0

i m trying to perform the following substitution on lines of the general format:

BBBBBBB.2018_08,XXXXXXXXXXXXX,01/01/2014,"109,07",DF,CCCCCCCCCCC, .......

as you see the problem is that its a comma separated file, with a specific field containing a comma decimal. I would like to replace that with a dot .

I ve tried this, to replace the first occurence of a pattern after match, but to no avail, could someone help me?

sed -e '/,"/!b' -e "s/,/./"
sed -e '/"/!b' -e ':a' -e "s/,/\./"

Thanks in advance. An awk or perl solution would help me as well.
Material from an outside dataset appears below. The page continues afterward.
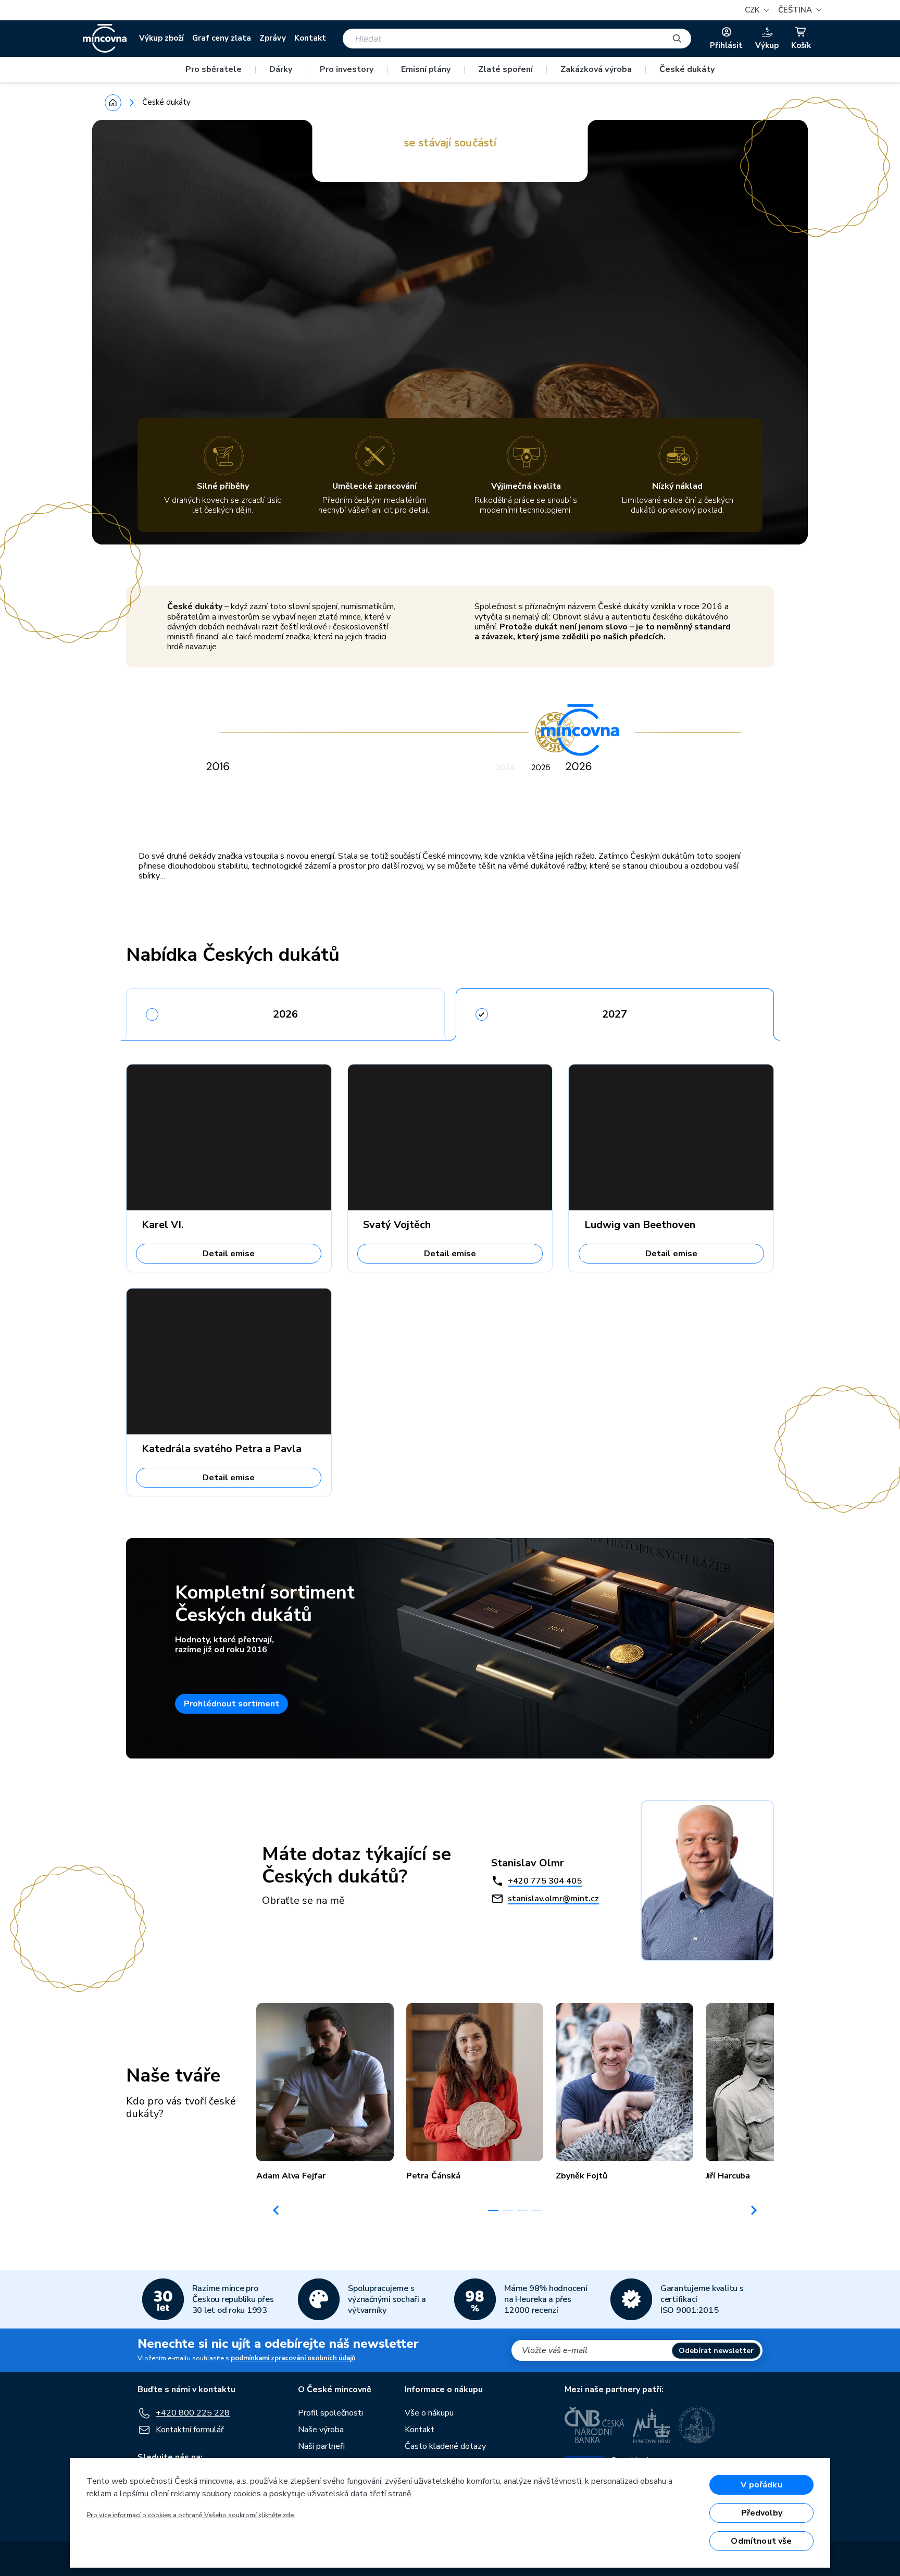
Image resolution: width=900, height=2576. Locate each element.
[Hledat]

Here's an awk effort:

gawk -F "," 'substr($10, 0, 3)==3 && length($10)==12 { gsub(/,/,".", $10); print}'

That yielded the same file unchanged.

Ed Morton
  • 188,023
  • 17
  • 78
  • 185
onlyf
  • 767
  • 3
  • 19
  • 39

6 Answers6

3

CSV files should be parsed in awk with a proper FPAT variable that defines what constitutes a valid field in such a file. Once you do that, you can just iterate over the fields to do the substitution you need

gawk 'BEGIN { FPAT = "([^,]+)|(\"[^\"]+\")"; OFS="," } 
       { for(i=1; i<=NF;i++) if ($i ~ /[,]/) gsub(/[,]/,".",$i);}1' file

See this answer of mine to understand how to define and parse CSV file content with FPAT variable. Also see Save modifications in place with awk to do in-place file modifications like sed -i''.

Inian
  • 80,270
  • 14
  • 142
  • 161
  • You don't need `if ($i ~ /[,]/)` - the `gsub(/[,]/...)` just won't do anything if there's no match for `[,]`. Also that will delete empty fields - you should use `*`s instead of `+`s in the `FPAT` setting. – Ed Morton May 20 '19 at 13:23
1

The following sed will convert all decimal separators in quoted numeric fields:

 sed 's/"\([-+]\?[0-9]*\)[,]\?\([0-9]\+\([eE][-+]\?[0-9]+\)\?\)"/"\1.\2"/g'

See: https://www.regular-expressions.info/floatingpoint.html

kvantour
  • 25,269
  • 4
  • 47
  • 72
1

This might work for you (GNU sed):

sed -E ':a;s/^([^"]*("[^",]*"[^"]*)*"[^",]*),/\1./;ta' file

This regexp matches a , within a pair of "'s and replaces it by a .. The regexp is anchored to the start of the line and thus needs to be repeated until no further matches can be matched, hence the :a and the ta commands which causes the substitution to be iterated over whilst any substitution is successful.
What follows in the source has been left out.